We Failed to Protect Abortion Rights. We Need a Labor-Based Strategy.

Despite majority support for abortion rights, we failed to build a majority coalition to defend reproductive freedom. We should honestly assess our failures — and then build a movement that ties together labor, feminists, and health care organizing.

Supreme Court

A crowd gathers outside the Supreme Court to protest against the overturning of Roe v. Wade. (Kent Nishimura / Getty Images)


There is not much new to say about the leaked Supreme Court decision that is poised to overturn the legal precedent set in Roe v. Wade (1973). That precedent stated that women have a right to privacy and therefore the right to an abortion. The shortcomings of the privacy precedent are clear. It’s only indirectly a right to have an abortion, as it’s really a right to not have the state directly involve itself in one’s medical decisions.

The US right has challenged this ruling for years in the streets and in the courts, state by state. The story of the end of Roe is the story of the most organized, militant, and successful conservative social movement of the past fifty years. In the end, the Democratic Party didn’t stop them. Neither did the reproductive rights and the social justice nonprofits that so many depend on for health care and legal support.

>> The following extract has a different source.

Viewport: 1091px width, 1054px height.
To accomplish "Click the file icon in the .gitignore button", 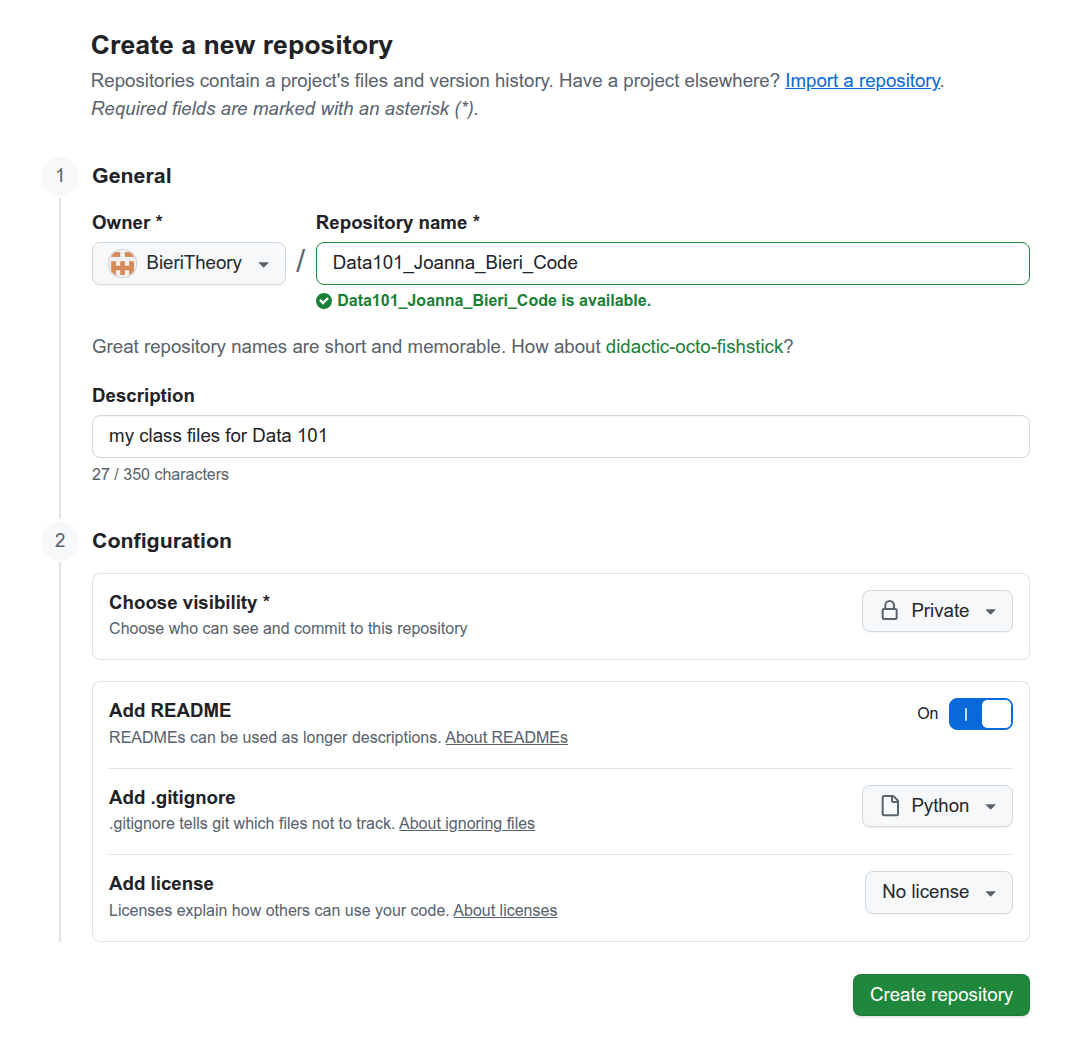I will click(889, 806).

Am I angry with the Right? Oh, yes. Beyond the court cases, I have watched them harass, intimidate, and lie to women in front of clinics over and over again. I have never lived in a country where they did not dominate the political argument. I have watched them invade and bomb clinics, murder doctors, stalk clinic workers, and follow women around their neighborhoods and to their homes, all in the name of protecting “life.” From Texas to New York City, the antiabortion right is unscrupulous and unforgivable.